I think this is more of a 'competition' issue than not. My local group is very casual and we have no real issues with the 'imbalance' of the game. If something seems over the top broken we tend to just laugh and then either tailor lists to compete against that broken thing or more often than not the guy with the broken list shelves it because its boring to play.


----------



## ntaw (Jul 20, 2012)

jin said:


> Someone speculated that the game may "spontaneously explode" if it got any more broken.
> So true.


Gamers break the game by exploiting things like this. Stop playing with those people and it might not seem like much of an issue to you.

Unless you're all about the tournament scene. Then good luck.


----------



## Squire (Jan 15, 2013)

I think it sounds like a good idea

That said my favourite system I know of is composition scores. So if you play 6 tournament games you rank your opponents' lists 1-6, with 6 being the fluffiest/most fun list and 1 being the furthest from fluff. You have to rank your opponents, so you can't just give the highest score to everybody. That way if you turn up with five wraithknights you might win all of your games but if everyone is giving your list a composition score of 1 you won't actually win the event

That system isn't going to work outside of a tournament but for casual games if your opponent isn't considering your enjoyment and trying to make it fun for both people, just don't play with them again


----------



## Haskanael (Jul 5, 2011)

- - -

Copy the forum thread above word for word, from "That system isn't" to "(Jul 5, 2011)".

= Available data =
- - -

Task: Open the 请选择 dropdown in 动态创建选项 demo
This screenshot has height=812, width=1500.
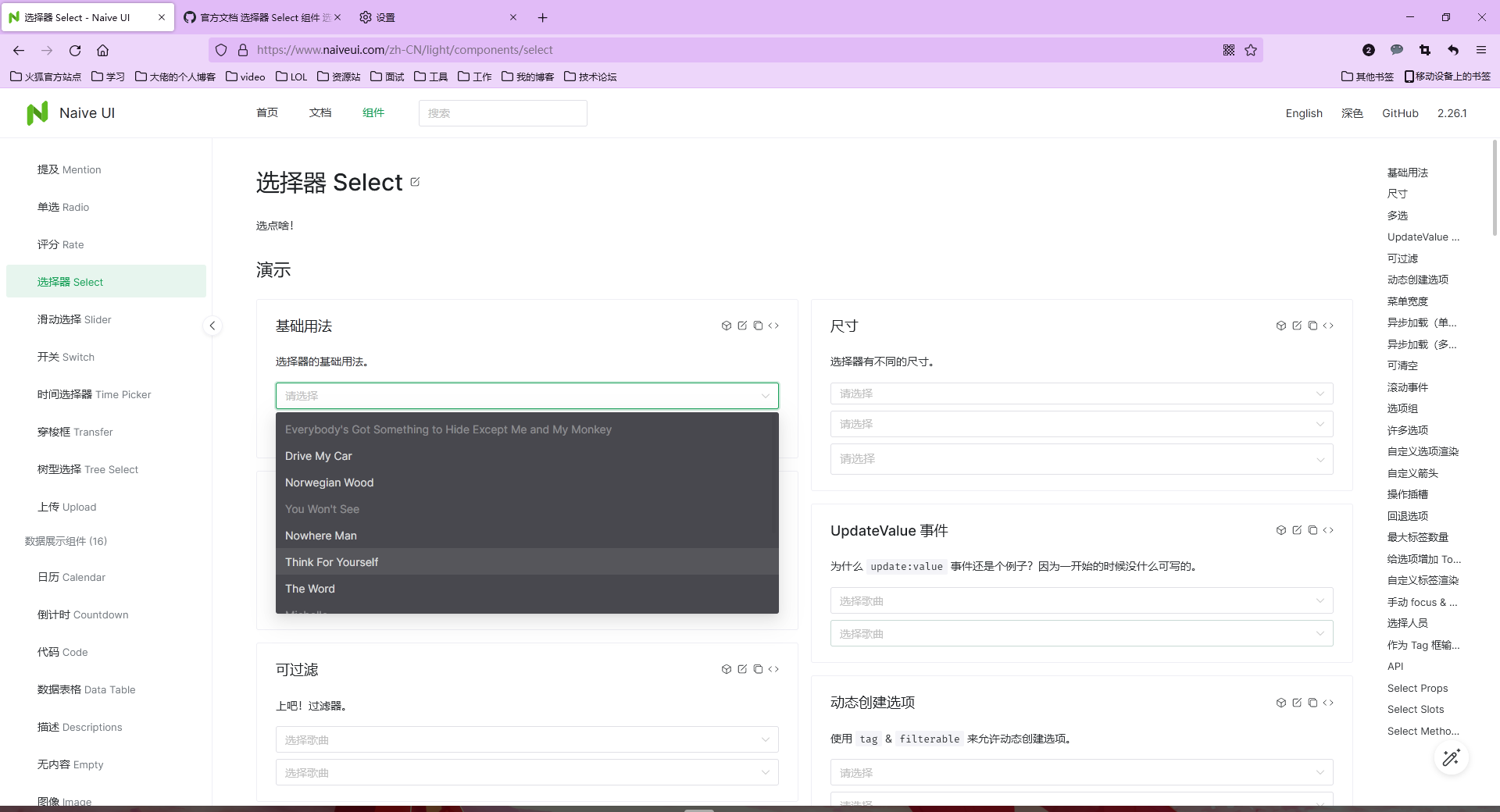Action: (x=1081, y=772)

- - -

= Solution for this exercise =
That system isn't going to work outside of a tournament but for casual games if your opponent isn't considering your enjoyment and trying to make it fun for both people, just don't play with them again


----------



## Haskanael (Jul 5, 2011)